Enteral tube feeding for cystic fibrosis
Abstract
Background
Enteral tube feeding is routinely used in many cystic fibrosis centres when oral dietary and supplement intake has failed to achieve an adequate nutritional status. The use of this method of feeding is assessed on an individual basis taking into consideration the patients age and clinical status.
Objectives
To examine the evidence that in people with cystic fibrosis, supplemental enteral tube feeding improves nutritional status, respiratory function, and quality of life without significant adverse effects.
Search methods
We searched the Cochrane Cystic Fibrosis and Genetic Disorders Group Trials Register which comprises references identified from comprehensive electronic database searches and handsearches of relevant journals and abstract books of conference proceedings. We also contacted the companies that market enteral feeds and reviewed their databases.
Date of the most recent search of the Group's Cystic Fibrosis Trials Register: 03 September 2012.
Date of the most recent hand search of PubMed and conference abstract books: 15 June 2012.
Selection criteria
All randomised controlled trials comparing supplemental enteral tube feeding for one month or longer with no specific intervention in people with cystic fibrosis.
Data collection and analysis
Thirty‐one trials were identified by the searches; however, none were eligible for inclusion in this review.
Main results
There are no trials included in this review.
Authors' conclusions
Supplemental enteral tube feeding is widely used throughout the world to improve nutritional status in people with cystic fibrosis.
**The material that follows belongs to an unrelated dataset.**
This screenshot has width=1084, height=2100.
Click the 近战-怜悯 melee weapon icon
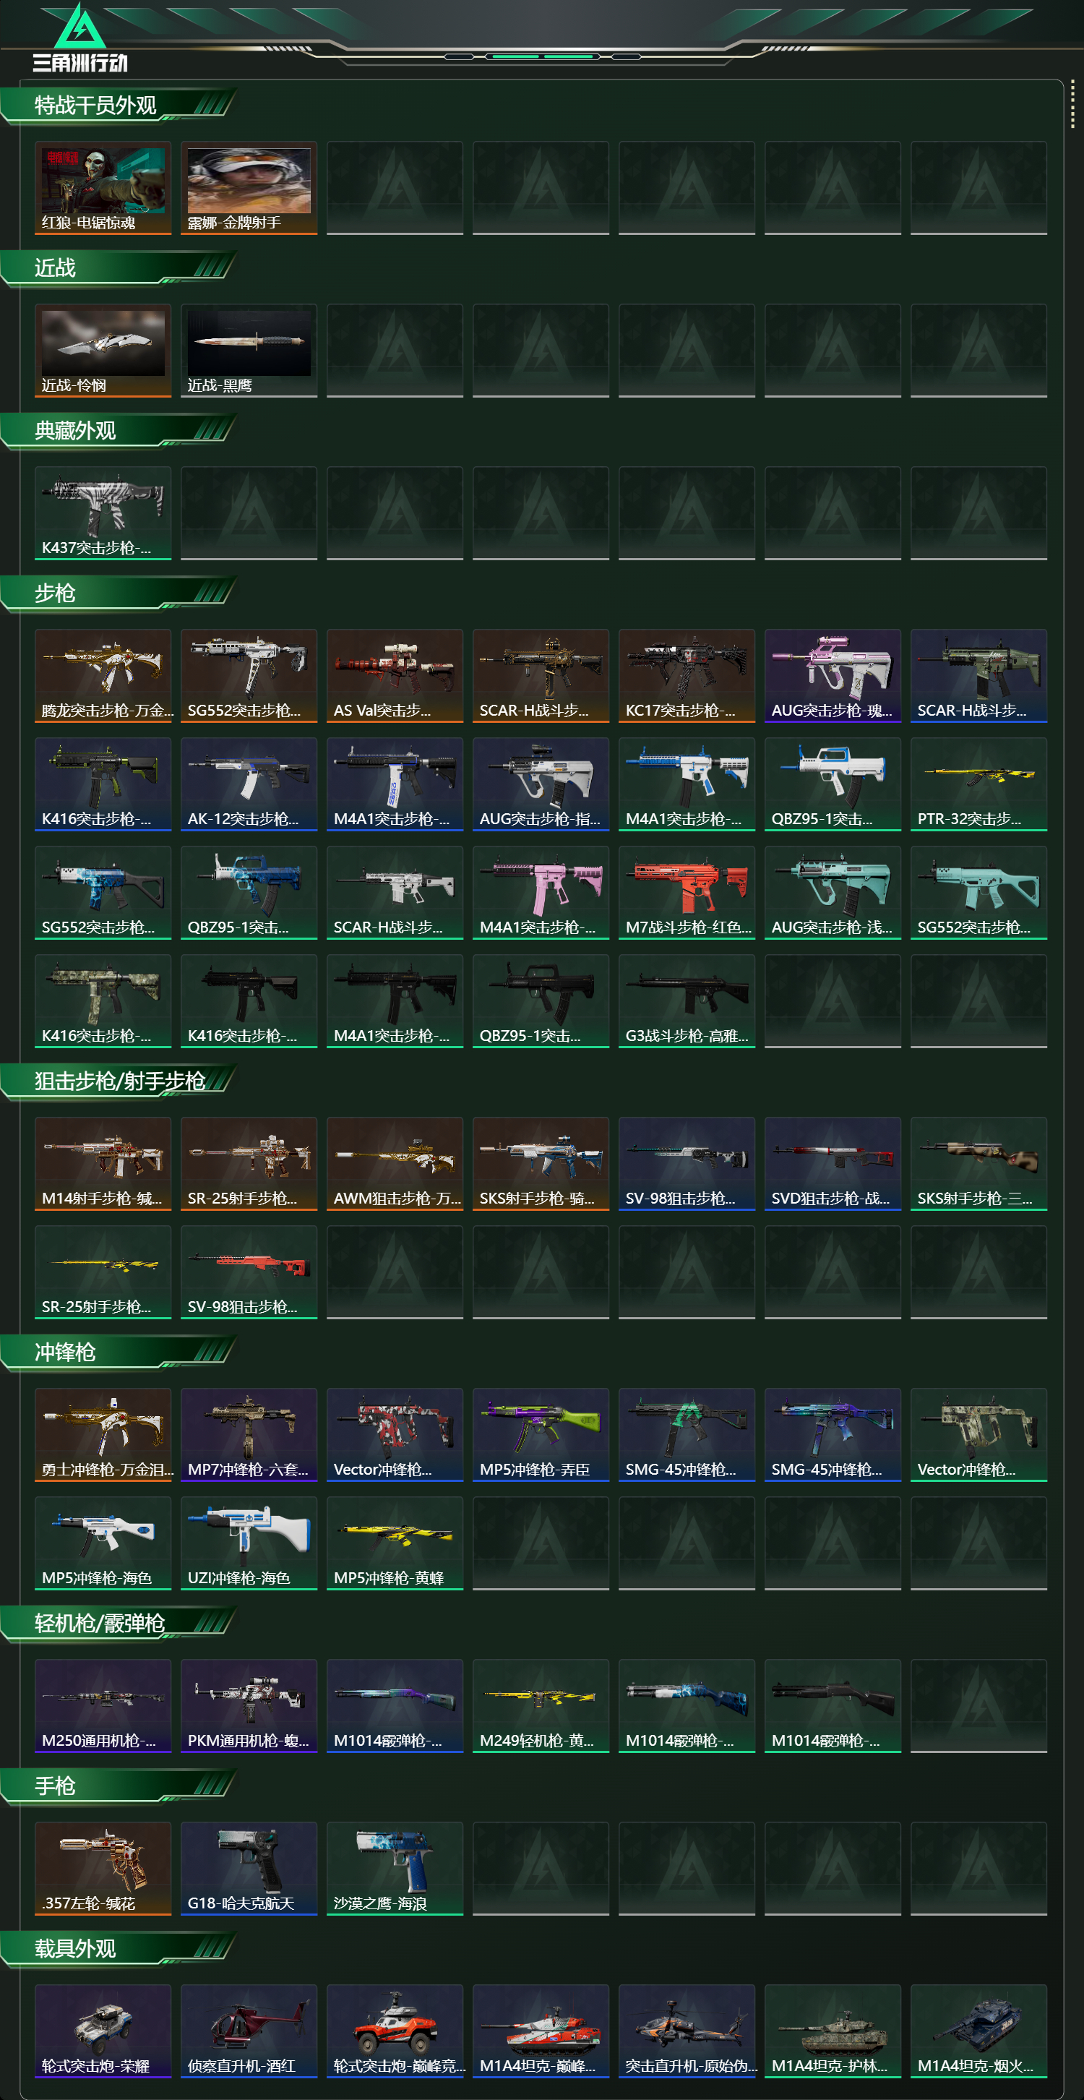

The methods mostly used, nasogastric or gastrostomy feeding, are expensive and may have a negative effect on self‐esteem and body image. Reported use of enteral tube feeding suggests that it results in nutritional and respiratory improvement; but, efficacy has not been fully assessed by randomised controlled trials. It is acknowledged, however, that performing a randomised controlled trial would be difficult due to the ethics of withholding an intervention in a group of patients whose nutritional status necessitates it.
PICOs
Plain language summary
Using tube feeding (via nose or stomach) in people with cystic fibrosis
Cystic fibrosis is an inherited condition which causes damage to the lungs and pancreas (an organ needed for the production of chemicals that help to digest food). People with cystic fibrosis often need a high energy diet in order to achieve a good nutritional status. To achieve this supplements are often given via a tube through the nose or stomach (enteral tube feeding). This type of feeding helps to improve weight gain, nutritional status, lung function and may improve quality of life. However, tube feeding is expensive and may impact on self‐esteem and body image. We have identified 28 trials in our searches, but none of these are randomised controlled trials showing the effects of enteral tube feeding. Hence no trials are included in the review. Ideally, more research is needed to compare tube feeding with oral supplements and with normal diet; also, trials should look at when tube feeding should be started for the best results. These trials may be difficult to do as it may be wrong not to provide extra calories in this way when needed.